Molecular mechanism of protein degradation by Tripeptidyl Peptidase II (TPPII)
Zusammenfassung der Projektergebnisse
Im Antragszeitraum haben wir die Struktur und Funktion der Tripeptidyl Peptidase II (TPPII) untersucht, der größten bekannten eukaryontischen Protease. TPPII spaltet Tripeptide von den N-Termini längerer Peptide ab und spielt zudem eine wichtige Rolle in vielen Prozessen der Zelle.
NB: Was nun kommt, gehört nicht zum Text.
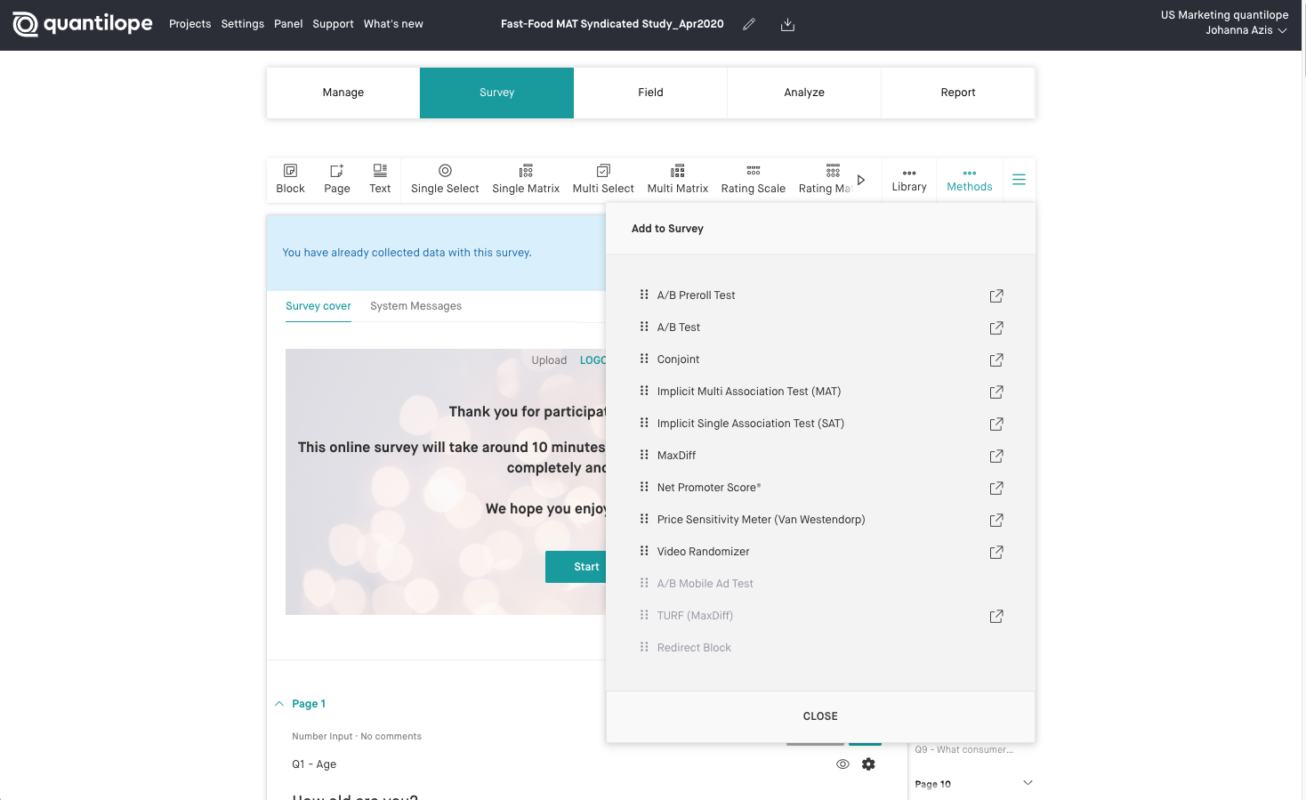Add a Multi Select question
The width and height of the screenshot is (1306, 800).
(603, 179)
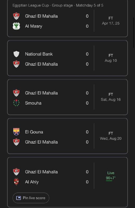Open the Al Masry team name

(x=34, y=26)
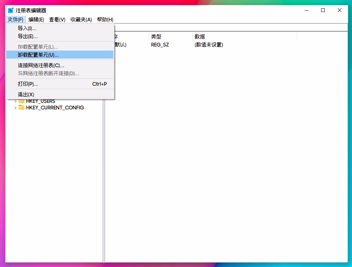This screenshot has height=267, width=352.
Task: Select the REG_SZ default value row
Action: (160, 45)
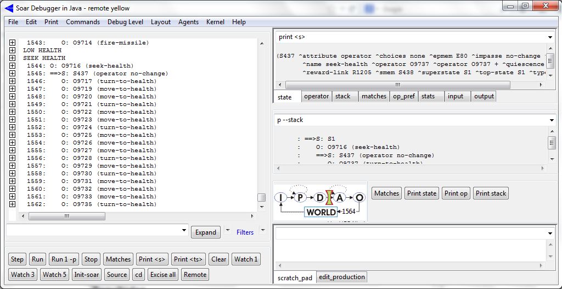Click the WORLD box in phase diagram

click(321, 212)
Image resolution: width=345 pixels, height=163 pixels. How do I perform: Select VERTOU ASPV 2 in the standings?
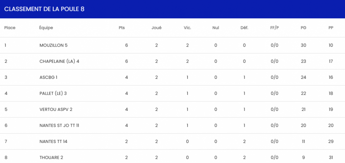click(x=56, y=109)
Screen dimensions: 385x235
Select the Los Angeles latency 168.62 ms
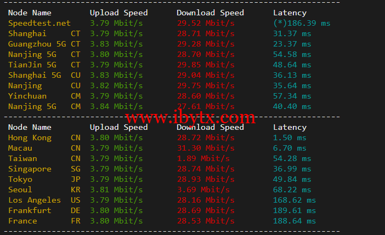click(x=295, y=200)
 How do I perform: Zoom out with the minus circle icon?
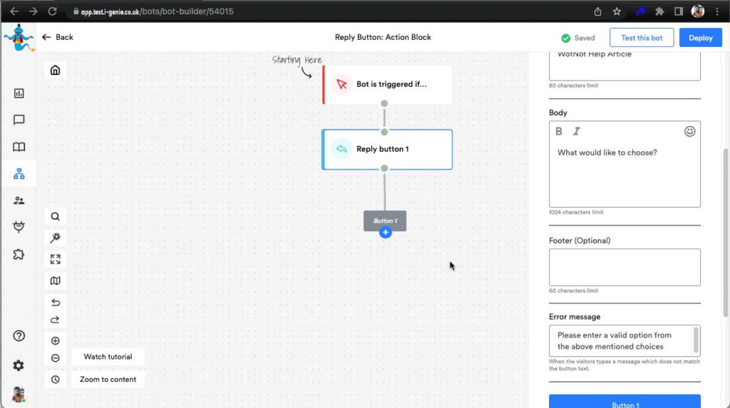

Vor einiger Zeit konnten wir zeigen, dass Drosophila TPPII ein 40-mer aus 150 kDa-Untereinheiten ist, welche zu einem großen, spindelförmigen Komplex assembliert sind und dass die spezifische Aktivät mit der Anzahl assemblierter Dimere ansteigt, was auf einen Aktivierungsmechanismus schließen lässt der auf Dimer-Dimer Kontakten beruht. Durch die Kombination von Einzelpartikelkryomikroskopie von TPPII Spindeln und Röntgenkristallographie von TPPII-Dimeren, haben wir nun eine Hybridstruktur des TPPII Komplexes erhalten. Die Struktur zeigt, dass die aktiven Zentren von TPPII in einem Kavitätensystem eingeschlossen sind, das nur durch enge Öffnungen zugänglich ist. Die Struktur verdeutlicht außerdem, auf welchem Weg ein Substrat zu den aktiven Zentren gelangen kann. Zudem ließ sich daraus ein Modell für den Mechanismus ableiten nach dem die Aktivierung durch Assemblierung erfolgen könnte. Hierbei spielt die Umlagerung einer flexiblen Loopregion eine Rolle, die mit dem Serinrest des aktiven Zentrums verknüpft ist. Im Antragszetraum haben wir auch eine Expressions- und Reinigungsstrategie für humanes TPPII entwickelt und ein erstes 3D Modell mittels Kryoelektronenmikrosopie und Einzelpartikelanalyse erhalten. Um unsere Hypthese, dass die große Oberfläche von TPPII auch für Protein-Protein- Interaktionen von Bedeutung ist, zu testen, haben wir Interaktionsstudien durchgeführt. Dabei haben wir eine Liste potentiell interagierender Proteine erhalten, die es nun zu bestätigen gilt. Um TPPII im zellulären Kontext zu visualisieren, haben wir begonnen, Tomogramme von Kryoschnitten von Drosophila Zellkulturen aufzuzeichnen. Im Verlauf des Projektes wurde deutlich, dass die Anwesenheit einer TPPII-Spindel in einer Rekonstruktion keineswegs selbstverständlich ist. Eine Möglichkeit diese Anwesenheit sicherzustellen, wäre die korrelative Mikroskopie, bei der die für die Tomographie interessanten Zellareale anhand ihrer Fluoreszenz ausgewählt werden. Die Schwierigkeit hier besteht momentan darin, einen Fluoreszenzmarker für TPPII zu finden, der die Bildung des Komplexes nicht behindert.